Estratto selezionato:
'''

Deputata dal 2001 al 2008, poi di nuovo dal 2013 al 2018, dal 2018 siede in Senato e, nel 2022, è stata scelta dalla Meloni (sicuramente non per le sue capacità imprenditoriali, voglio sperare) come Ministro del Turismo. Segnalo che per aver concluso quasi 5 legislature la Santanchè, la fustigatrice dei percettori del Rdc ha già maturato oltre 200.000 euro di assegno di fine mandato, ovvero il TFR dei parlamentari.
Ricordate quell’episodio virale sui social, in cui Daniela Santanchè attaccava un padre di famiglia in diretta televisiva perché percepiva il reddito di cittadinanza? Lei, con tono sprezzante e l’orgoglio “di chi lavora”, diceva: “Un uomo a 47 anni che prende il reddito di cittadinanza, lei capisce perché vogliamo abolirlo?”.
Poi, con un cinismo senza pari, aggiungeva: “Io trovo che non è neanche dignitoso nei confronti dei suoi figli vedere un padre che sta a casa e prende 950 euro”.
La morale di Santanchè: “I genitori hanno anche il compito di educare il figlio attraverso l’esempio”. Giusto. Ma oggi mi chiedo: cosa penserà suo figlio di una madre avvinghiata alla poltrona nonostante tutto ciò che sta emergendo? Continua a ripetere da giorni che non ha alcuna intenzione di dimettersi. Nonostante tre inchieste giudiziarie aperte su di lei la Santanchè rimane saldamente attaccata alla poltrona con la tenacia di una colla Super Attack. Tanto la ptotegge Ignazio.
Vediamo nel dettaglio la sua situazione giudiziaria:
- Rinviata a Giudizio per Falso in Bilancio. La prima inchiesta (ormai si tratta di un processo a tutti gli effetti) riguarda Visibilia Editore, società che Daniela Santanchè ha gestito per anni. Secondo il giudice per le udienze preliminari di Milano, i bilanci del gruppo sarebbero stati falsificati per sette anni, di cui cinque sotto la gestione diretta della ministra.
- Truffa sui Fondi Covid. La seconda accusa riguarda l’uso dei fondi della Cassa Integrazione Covid. Durante la pandemia, la società Visibilia Editore (oggi Athena Pubblicità) avrebbe percepito 126.000 euro di fondi pubblici per garantire la cassa integrazione a sette dipendenti. Ma c’è un problema: i dipendenti continuavano a lavorare regolarmente. Visibilia ha ammesso le irregolarità e ha accettato di rimborsare a rate i fondi all’Inps. L’Inps ha deciso di costituirsi parte civile. Tra l’altro ricordo che la ministra Santanchè, nel consiglio dei ministri, si siede di fianco a Marina Elvira Calderone, capo del ministero del Lavoro, ovvero il ministero da cui dipende l’Inps. E’ tutto surreale.
- Bancarotta Fraudolenta per il Crack di Ki Group. La terza inchiesta riguarda la bancarotta fraudolenta della Ki Group, un’altra società legata a Daniela Santanchè. La società è stata messa in liquidazione giudiziale con un buco da oltre 8 milioni di euro. Gli inquirenti accusano la ministra di aver portato la società al collasso attraverso una gestione fallimentare e decisioni imprenditoriali quantomeno discutibili. Tre inchieste. Tre accuse gravi. Eppure Daniela Santanchè resta incollata alla sua poltrona. Una donna che predicava dignità e rispetto per i figli degli altri in diretta nazionale, ma che oggi se ne frega del pessimo esempio dato al Paese.

'''

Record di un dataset
'''

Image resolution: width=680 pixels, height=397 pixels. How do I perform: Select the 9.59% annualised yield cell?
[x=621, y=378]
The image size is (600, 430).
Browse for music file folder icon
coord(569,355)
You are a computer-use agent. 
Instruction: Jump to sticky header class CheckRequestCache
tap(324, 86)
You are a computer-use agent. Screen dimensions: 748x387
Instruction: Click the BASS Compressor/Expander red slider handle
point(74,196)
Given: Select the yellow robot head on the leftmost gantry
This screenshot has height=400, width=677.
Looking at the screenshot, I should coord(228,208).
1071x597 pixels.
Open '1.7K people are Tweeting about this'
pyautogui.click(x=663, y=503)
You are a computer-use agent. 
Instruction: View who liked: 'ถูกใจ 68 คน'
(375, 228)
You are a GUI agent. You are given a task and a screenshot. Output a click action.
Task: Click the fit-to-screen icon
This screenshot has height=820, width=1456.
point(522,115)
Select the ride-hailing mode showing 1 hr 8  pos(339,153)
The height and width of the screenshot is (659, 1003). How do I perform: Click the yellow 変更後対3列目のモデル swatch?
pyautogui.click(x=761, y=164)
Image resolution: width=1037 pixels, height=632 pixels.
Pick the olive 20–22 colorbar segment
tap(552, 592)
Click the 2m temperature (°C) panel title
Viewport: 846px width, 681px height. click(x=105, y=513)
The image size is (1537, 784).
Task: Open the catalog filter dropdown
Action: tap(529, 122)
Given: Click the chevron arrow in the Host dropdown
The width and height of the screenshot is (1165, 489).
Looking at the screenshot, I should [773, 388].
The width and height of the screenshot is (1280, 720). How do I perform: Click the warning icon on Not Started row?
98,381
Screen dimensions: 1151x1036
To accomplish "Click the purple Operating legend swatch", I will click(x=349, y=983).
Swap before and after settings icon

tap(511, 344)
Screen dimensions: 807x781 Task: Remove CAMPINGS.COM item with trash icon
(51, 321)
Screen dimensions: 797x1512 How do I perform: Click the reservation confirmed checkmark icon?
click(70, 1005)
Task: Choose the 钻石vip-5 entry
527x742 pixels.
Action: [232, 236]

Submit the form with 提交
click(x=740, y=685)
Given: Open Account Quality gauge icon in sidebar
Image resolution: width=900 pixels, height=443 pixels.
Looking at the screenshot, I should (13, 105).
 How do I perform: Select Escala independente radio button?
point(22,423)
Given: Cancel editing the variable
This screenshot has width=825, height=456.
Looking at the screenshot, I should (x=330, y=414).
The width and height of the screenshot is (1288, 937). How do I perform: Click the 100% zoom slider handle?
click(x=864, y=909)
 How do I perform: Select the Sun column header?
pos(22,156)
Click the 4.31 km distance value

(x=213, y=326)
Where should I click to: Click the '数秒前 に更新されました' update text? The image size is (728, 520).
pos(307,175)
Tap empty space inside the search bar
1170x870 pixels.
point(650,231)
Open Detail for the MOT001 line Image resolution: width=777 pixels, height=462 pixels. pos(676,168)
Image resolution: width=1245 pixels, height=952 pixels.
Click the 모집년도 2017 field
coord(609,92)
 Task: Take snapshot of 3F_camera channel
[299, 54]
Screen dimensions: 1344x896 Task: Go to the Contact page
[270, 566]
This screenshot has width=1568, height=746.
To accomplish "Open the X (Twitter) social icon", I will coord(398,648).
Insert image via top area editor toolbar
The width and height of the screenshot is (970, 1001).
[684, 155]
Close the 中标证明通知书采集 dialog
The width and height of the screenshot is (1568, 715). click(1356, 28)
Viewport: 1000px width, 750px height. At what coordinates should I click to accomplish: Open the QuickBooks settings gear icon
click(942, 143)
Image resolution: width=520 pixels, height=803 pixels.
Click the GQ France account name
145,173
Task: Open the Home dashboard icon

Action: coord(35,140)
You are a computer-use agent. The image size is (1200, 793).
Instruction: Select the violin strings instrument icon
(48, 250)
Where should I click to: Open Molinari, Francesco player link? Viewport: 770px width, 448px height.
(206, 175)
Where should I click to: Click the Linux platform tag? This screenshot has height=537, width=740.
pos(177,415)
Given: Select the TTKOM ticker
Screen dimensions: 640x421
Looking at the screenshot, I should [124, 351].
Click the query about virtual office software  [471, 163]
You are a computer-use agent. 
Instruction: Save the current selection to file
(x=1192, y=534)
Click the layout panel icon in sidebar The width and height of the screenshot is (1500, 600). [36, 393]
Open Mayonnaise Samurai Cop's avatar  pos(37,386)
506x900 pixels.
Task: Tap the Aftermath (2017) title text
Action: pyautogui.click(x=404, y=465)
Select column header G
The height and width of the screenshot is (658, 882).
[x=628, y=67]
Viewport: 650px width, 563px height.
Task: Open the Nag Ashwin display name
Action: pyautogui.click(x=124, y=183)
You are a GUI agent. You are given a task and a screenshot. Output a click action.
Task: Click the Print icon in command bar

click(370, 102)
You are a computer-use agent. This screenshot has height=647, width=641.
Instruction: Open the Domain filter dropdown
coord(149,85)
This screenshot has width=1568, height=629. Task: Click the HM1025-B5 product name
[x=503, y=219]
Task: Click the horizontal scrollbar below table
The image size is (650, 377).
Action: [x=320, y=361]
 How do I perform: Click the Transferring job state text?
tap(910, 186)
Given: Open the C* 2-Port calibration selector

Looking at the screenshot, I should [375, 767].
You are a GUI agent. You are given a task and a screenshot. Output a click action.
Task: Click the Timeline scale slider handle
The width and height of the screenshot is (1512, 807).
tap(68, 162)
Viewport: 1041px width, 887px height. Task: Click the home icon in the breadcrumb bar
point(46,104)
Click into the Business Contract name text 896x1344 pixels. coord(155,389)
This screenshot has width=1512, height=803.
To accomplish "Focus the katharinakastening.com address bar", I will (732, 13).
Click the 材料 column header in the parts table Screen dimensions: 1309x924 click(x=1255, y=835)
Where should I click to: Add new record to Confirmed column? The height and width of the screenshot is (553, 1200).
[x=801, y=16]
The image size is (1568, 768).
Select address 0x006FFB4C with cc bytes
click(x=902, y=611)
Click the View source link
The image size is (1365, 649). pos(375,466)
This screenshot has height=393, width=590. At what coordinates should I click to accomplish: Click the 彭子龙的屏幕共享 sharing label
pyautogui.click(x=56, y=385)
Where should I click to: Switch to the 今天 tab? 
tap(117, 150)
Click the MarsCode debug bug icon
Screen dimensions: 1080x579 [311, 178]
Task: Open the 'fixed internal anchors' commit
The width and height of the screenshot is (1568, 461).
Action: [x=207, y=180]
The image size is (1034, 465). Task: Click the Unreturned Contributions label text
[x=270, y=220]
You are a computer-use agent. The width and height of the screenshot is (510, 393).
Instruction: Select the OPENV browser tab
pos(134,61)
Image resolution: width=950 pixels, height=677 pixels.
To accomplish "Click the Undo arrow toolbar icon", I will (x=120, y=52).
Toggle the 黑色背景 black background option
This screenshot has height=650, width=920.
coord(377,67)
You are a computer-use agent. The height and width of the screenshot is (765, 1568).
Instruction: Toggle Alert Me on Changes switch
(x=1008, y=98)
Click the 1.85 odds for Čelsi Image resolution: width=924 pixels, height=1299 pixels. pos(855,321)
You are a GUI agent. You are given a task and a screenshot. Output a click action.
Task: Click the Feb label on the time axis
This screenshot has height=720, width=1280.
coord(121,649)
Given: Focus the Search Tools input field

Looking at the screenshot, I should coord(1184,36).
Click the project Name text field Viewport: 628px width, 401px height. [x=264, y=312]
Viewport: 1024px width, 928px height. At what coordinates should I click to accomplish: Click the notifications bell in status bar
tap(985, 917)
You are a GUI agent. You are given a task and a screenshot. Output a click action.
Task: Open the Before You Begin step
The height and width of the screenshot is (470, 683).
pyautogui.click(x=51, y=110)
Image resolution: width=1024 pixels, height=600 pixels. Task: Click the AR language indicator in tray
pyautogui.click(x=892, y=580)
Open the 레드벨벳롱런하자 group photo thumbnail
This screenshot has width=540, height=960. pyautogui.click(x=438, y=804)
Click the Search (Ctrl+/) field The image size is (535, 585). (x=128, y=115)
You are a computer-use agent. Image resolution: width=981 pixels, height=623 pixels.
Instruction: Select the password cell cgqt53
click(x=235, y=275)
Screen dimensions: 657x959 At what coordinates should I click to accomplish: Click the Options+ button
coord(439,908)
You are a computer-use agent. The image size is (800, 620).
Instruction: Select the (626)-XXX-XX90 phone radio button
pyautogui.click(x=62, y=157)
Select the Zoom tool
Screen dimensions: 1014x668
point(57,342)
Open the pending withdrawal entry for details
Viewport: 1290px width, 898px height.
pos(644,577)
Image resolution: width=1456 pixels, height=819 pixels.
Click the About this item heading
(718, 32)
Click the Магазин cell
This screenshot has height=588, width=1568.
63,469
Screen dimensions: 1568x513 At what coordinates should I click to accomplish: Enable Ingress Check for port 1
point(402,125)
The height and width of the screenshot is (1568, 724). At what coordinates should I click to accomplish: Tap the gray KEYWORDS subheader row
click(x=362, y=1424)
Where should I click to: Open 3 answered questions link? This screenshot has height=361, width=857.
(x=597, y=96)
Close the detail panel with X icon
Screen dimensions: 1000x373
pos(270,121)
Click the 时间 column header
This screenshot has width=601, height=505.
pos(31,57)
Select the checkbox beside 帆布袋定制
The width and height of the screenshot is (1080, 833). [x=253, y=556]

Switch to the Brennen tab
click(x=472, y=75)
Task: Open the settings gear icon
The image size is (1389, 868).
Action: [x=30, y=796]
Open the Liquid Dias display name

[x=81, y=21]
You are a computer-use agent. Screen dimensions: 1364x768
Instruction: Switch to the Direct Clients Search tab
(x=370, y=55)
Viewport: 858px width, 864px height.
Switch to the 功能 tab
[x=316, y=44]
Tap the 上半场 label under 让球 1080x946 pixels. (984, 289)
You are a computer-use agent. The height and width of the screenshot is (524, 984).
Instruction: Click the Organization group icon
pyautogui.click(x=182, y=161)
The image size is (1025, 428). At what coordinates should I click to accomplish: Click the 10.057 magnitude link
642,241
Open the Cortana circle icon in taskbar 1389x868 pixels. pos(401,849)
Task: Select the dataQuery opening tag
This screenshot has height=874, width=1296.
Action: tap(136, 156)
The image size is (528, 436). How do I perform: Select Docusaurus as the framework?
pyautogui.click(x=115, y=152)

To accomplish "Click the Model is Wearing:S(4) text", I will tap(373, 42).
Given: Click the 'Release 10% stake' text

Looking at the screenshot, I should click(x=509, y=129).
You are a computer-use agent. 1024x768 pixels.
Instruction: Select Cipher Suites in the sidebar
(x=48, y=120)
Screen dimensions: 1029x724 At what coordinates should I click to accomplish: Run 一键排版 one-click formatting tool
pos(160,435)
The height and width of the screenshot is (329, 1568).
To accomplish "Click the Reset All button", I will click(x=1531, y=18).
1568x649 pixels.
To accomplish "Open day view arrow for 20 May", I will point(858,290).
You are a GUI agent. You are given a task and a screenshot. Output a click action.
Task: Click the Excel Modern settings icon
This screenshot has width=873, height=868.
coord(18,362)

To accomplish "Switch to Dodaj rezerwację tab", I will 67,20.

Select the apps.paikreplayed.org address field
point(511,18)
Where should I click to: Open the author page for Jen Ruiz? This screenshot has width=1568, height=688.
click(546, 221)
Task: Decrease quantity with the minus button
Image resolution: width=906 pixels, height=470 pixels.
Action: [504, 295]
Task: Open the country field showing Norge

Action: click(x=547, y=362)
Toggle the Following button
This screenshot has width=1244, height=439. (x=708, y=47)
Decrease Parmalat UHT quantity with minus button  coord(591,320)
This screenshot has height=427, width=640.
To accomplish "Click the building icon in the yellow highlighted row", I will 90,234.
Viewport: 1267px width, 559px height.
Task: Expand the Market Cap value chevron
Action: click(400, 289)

'''

Parti dell'esercizio:
[a] Trascrivi fedelmente il passo dell'estratto che comincia con le parole "Poi, con un" e termina dopo "la ptotegge Ignazio.".
[b] Secondo l'estratto, in che cosa consiste il problema legato ai fondi della Cassa Integrazione Covid percepiti da Visibilia Editore? Spiegalo in una-tre frasi.
[c] Nell'estratto, con quale buco è stata messa in liquidazione giudiziale la Ki Group?

Elenco delle risposte:
[a]
Poi, con un cinismo senza pari, aggiungeva: “Io trovo che non è neanche dignitoso nei confronti dei suoi figli vedere un padre che sta a casa e prende 950 euro”.
La morale di Santanchè: “I genitori hanno anche il compito di educare il figlio attraverso l’esempio”. Giusto. Ma oggi mi chiedo: cosa penserà suo figlio di una madre avvinghiata alla poltrona nonostante tutto ciò che sta emergendo? Continua a ripetere da giorni che non ha alcuna intenzione di dimettersi. Nonostante tre inchieste giudiziarie aperte su di lei la Santanchè rimane saldamente attaccata alla poltrona con la tenacia di una colla Super Attack. Tanto la ptotegge Ignazio.

[b] Visibilia Editore avrebbe percepito 126.000 euro di fondi pubblici per garantire la cassa integrazione a sette dipendenti. Questi dipendenti però continuavano a lavorare regolarmente. La società ha ammesso le irregolarità e ha accettato di rimborsare i fondi all'Inps a rate.

[c] Con un buco da oltre 8 milioni di euro.